His predecessor, Horace Engdahl, stirred up heated emotions
across the Atlantic when he told the AP in 2008 that "Europe still
is the center of the literary world" and the quality of U.S.
writing was dragged down because authors were "too sensitive to
trends in their own mass culture."
After Mueller was announced, Englund told AP that "If you are
European (it is) easier to relate to European literature. It's the
result of psychological bias that we really try to be aware of.
It's not the result of any program."
Mueller, 56, made her debut in 1982 with a collection of short
stories titled "Niederungen," or "Nadirs," depicting the
harshness of life in a small, German-speaking village in Romania.
It was promptly censored by the communist government.
In 1984 an uncensored version was smuggled to Germany, where it
was published and devoured by readers.

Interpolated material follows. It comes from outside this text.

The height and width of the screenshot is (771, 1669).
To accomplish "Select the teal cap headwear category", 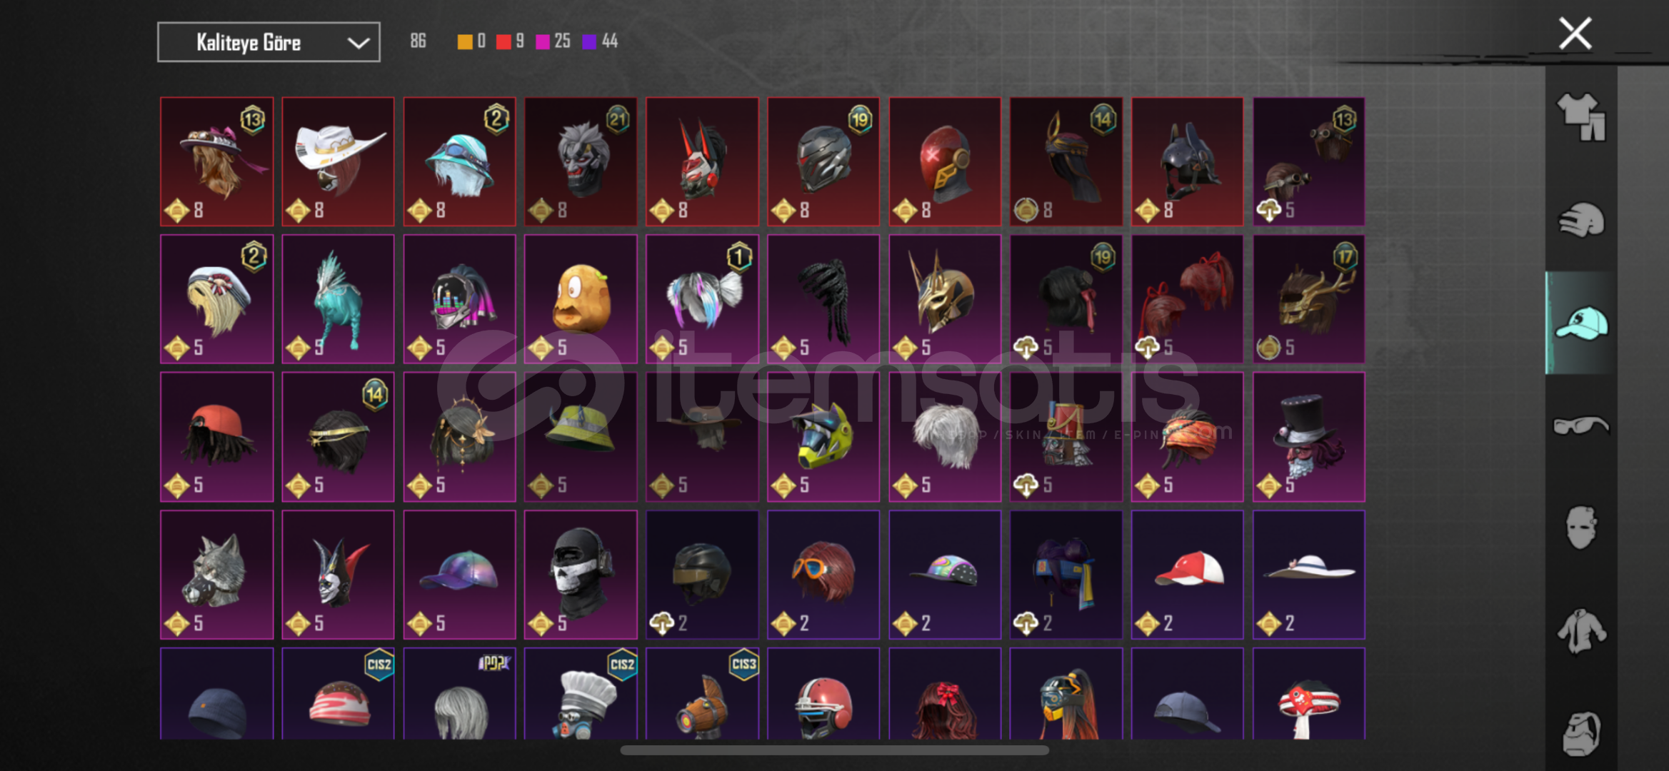I will 1580,323.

That work was followed by
"Oppressive Tango" in Romania but she was eventually prohibited
from publishing inside her country for her criticism of dictator
Nicolae Ceausescu's rule and its feared secret police, the
Securitate.
"The Romanian national press was very critical of these works
while, outside of Romania, the German press received them very
positively," the Academy said.
Emilia Marta, a 55-year-old teacher who moved into the house in
Romania's Transylvania Banat region where Mueller was born, said
the author has yet to return. The mayor of the 1,600-person village
of Nichtidorf said Mueller would be greeted with honors.
"If she will accept this, of course," Ioan Mascovescu said.
Mueller, whose father served in the Waffen SS during World War
II and whose mother spent five years in a Soviet work camp, is the
third European in a row to win the prize and the 10th German,
joining Guenter Grass in 1999 and Heinrich Boell in 1972.
Though Englund said the award was not timed to coincide with the
20th anniversary of the fall of communism, that's how it was
perceived by many observers.
"By giving the award to Herta Mueller, who grew up in a
German-speaking minority in Romania, (the committee) has recognized
an author who refuses to let the inhumane side of life under
communism be forgotten," said Michael Krueger, head of Mueller's
publisher Hanser Verlag.
German Chancellor Angela Merkel praised Mueller's work, calling
it "outstanding literature" drawn from the experience of life
under a dictatorship.
"Today, 20 years after the fall of the wall, it is a wonderful
message that such high-quality literature about this life
experience is being honored with the literature Nobel Prize," she
told reporters. "We are naturally delighted that Herta Mueller has
found a home in Germany."
Mueller emigrated to Germany with her husband in 1987, two years
before Ceausescu was toppled amid the widening communist collapse
across eastern Europe.
"This prize is the international recognition of the oppression
of what happened in Romania and Eastern Europe," said Romanian
actor Ion Caramitru, an anti-communist who rode atop a tank to the
television station in Bucharest during the 1989 revolt and now
heads the country's national theater.
Most of Mueller's work is in German, but some works have been
translated into English, French and Spanish, including "The
Passport," "The Land of Green Plums," "Traveling on One Leg"
and "The Appointment."
Mueller's latest novel, "Atemschaukel," or "Swinging Breath"
is up for this year's German Book Prize, which will be announced
Monday.
Mueller is the 12th woman to win the Nobel Prize in literature.
Recent female winners include Austria's Elfriede Jelinek in 2004
and British writer Doris Lessing in 2007.
It's the first time four women have won Nobel Prizes in the same
year. U.S.-based researchers Elizabeth Blackburn and Carol Greider
were among the medicine winners and the chemistry prize included
Israel's Ada Yonath.
The prize includes a 10 million kronor ($1.4 million) prize and
will be handed out Dec. 10 in the Swedish capital.